- _TRECHO CITADO_
^^^^

Ramon
se mudou da terra
No meio da década de 1980 eu cheguei a Itabuna para estudar
e trabalhar. Era bancário e sindicalista, mas queria ser escritor. Por revés da
sorte, acabei advogado e político, uma lástima.
Naquele tempo,
transitava na senda da arte entre Buerarema e Ilhéus uma trupe felliniana:
Jackson, Betão, Alba, Eva, Gideon, Gal, Delmo, Zé Henrique e, naquela miríade
estrelar, ele, claro, RAMON VANE, o mais cênico de todos.
A figura de um pintor holandês do século XVII, a recitação
de um menestrel medieval e a presença carismática de um franciscano. Um astro
rasgando o céu da Mata Atlântica.
Nosso Rimbaud trovando no alto da proa de um barco bêbado,
singrando os mares e domando as ondas naquela temporada no inferno, atirando
poesias contra a estação da ditadura ainda presente.

^^^^

- _ENTRADAS_

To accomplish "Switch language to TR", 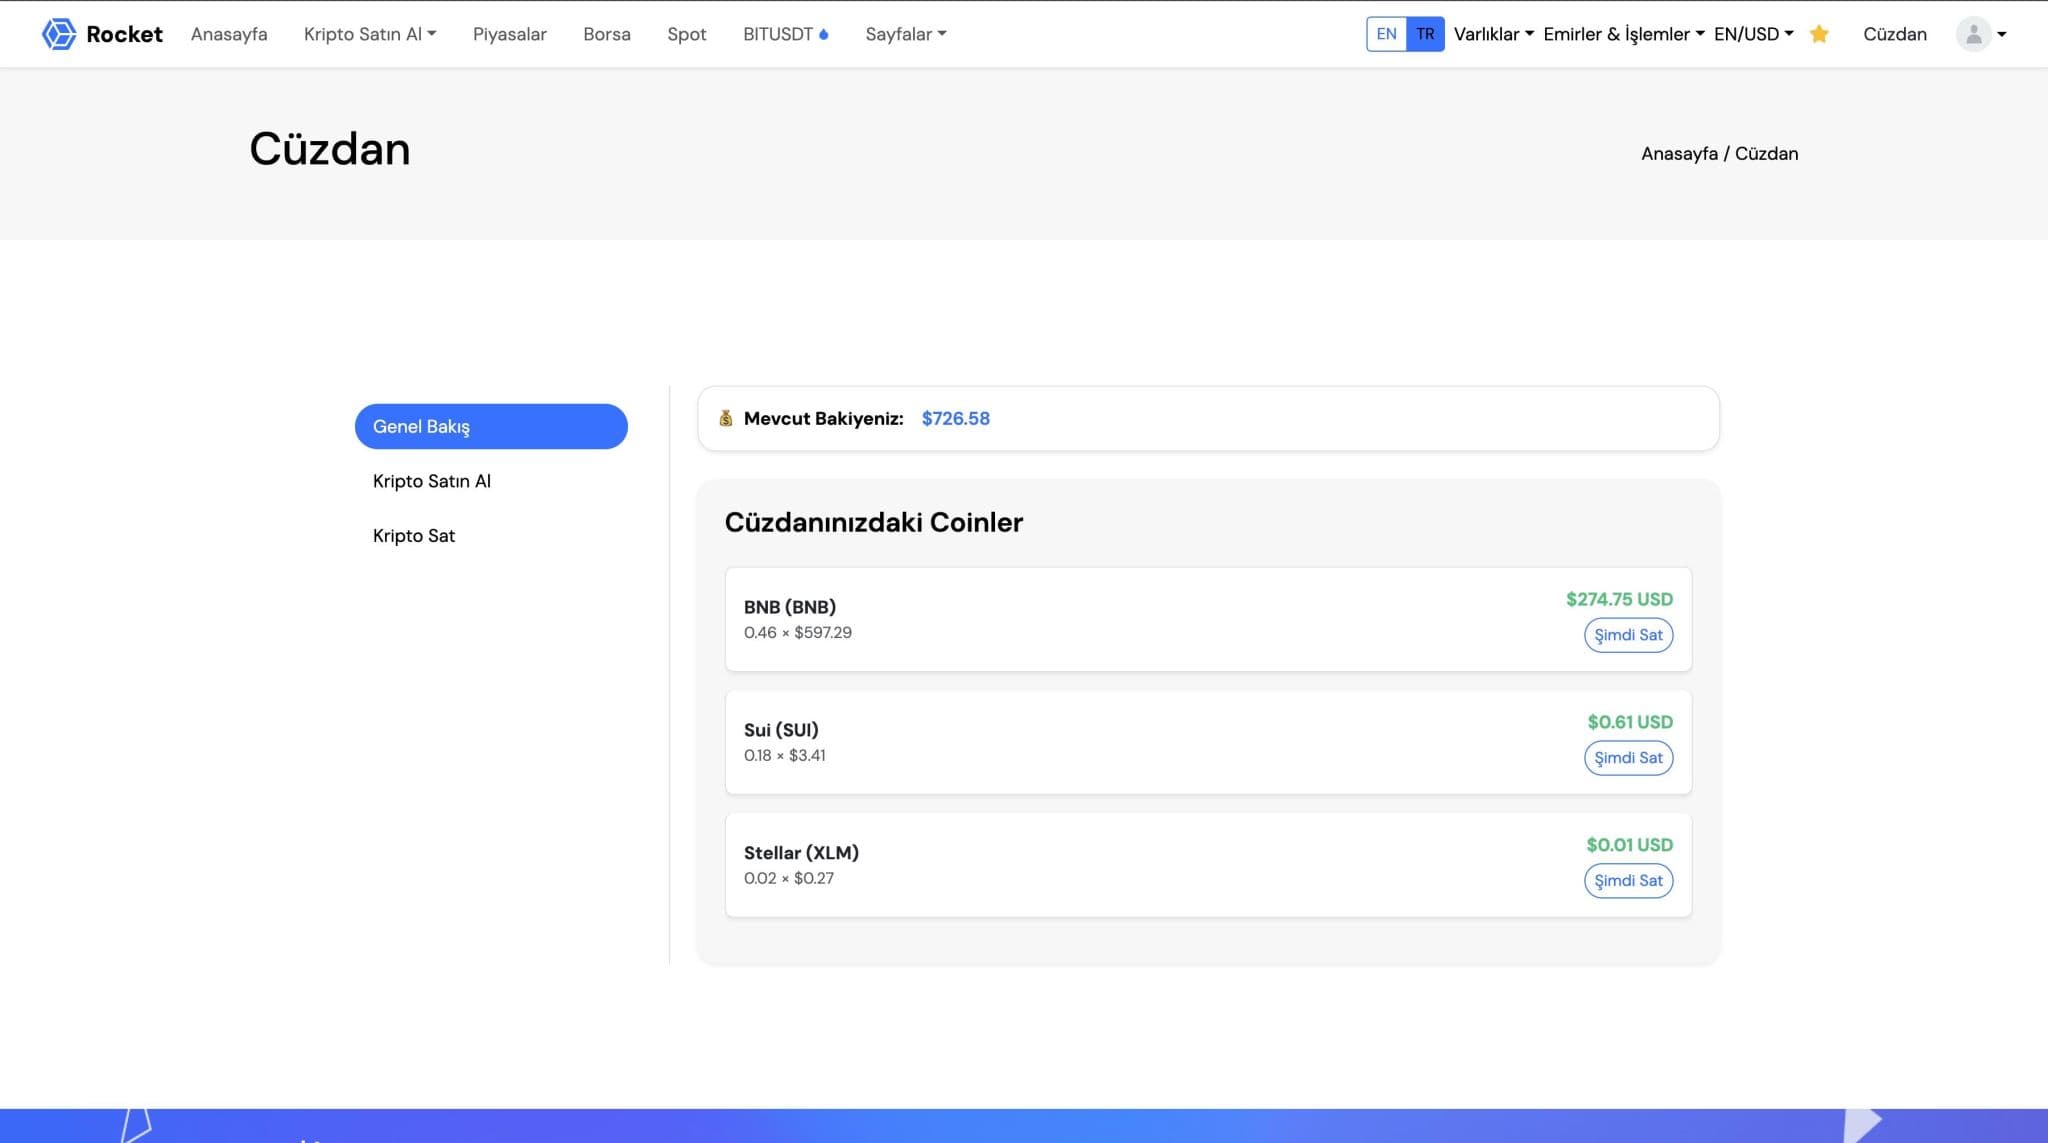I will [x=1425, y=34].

^^^^

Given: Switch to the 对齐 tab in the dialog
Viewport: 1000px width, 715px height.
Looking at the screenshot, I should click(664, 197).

^^^^

- _INSTRUÇÕES_
**1)** No texto sobre Ramon Vane, com que propósito se deu a chegada a Itabuna?
**2)** Extraia, sem alterações, do texto sobre Ramon Vane o trecho que vai de "Nosso Rimbaud trovando" a "ditadura ainda presente.".
As linhas acima não são necessárias.

- _RESULTADOS ESPERADOS_
**1)** Para estudar e trabalhar.

**2)**
Nosso Rimbaud trovando no alto da proa de um barco bêbado,
singrando os mares e domando as ondas naquela temporada no inferno, atirando
poesias contra a estação da ditadura ainda presente.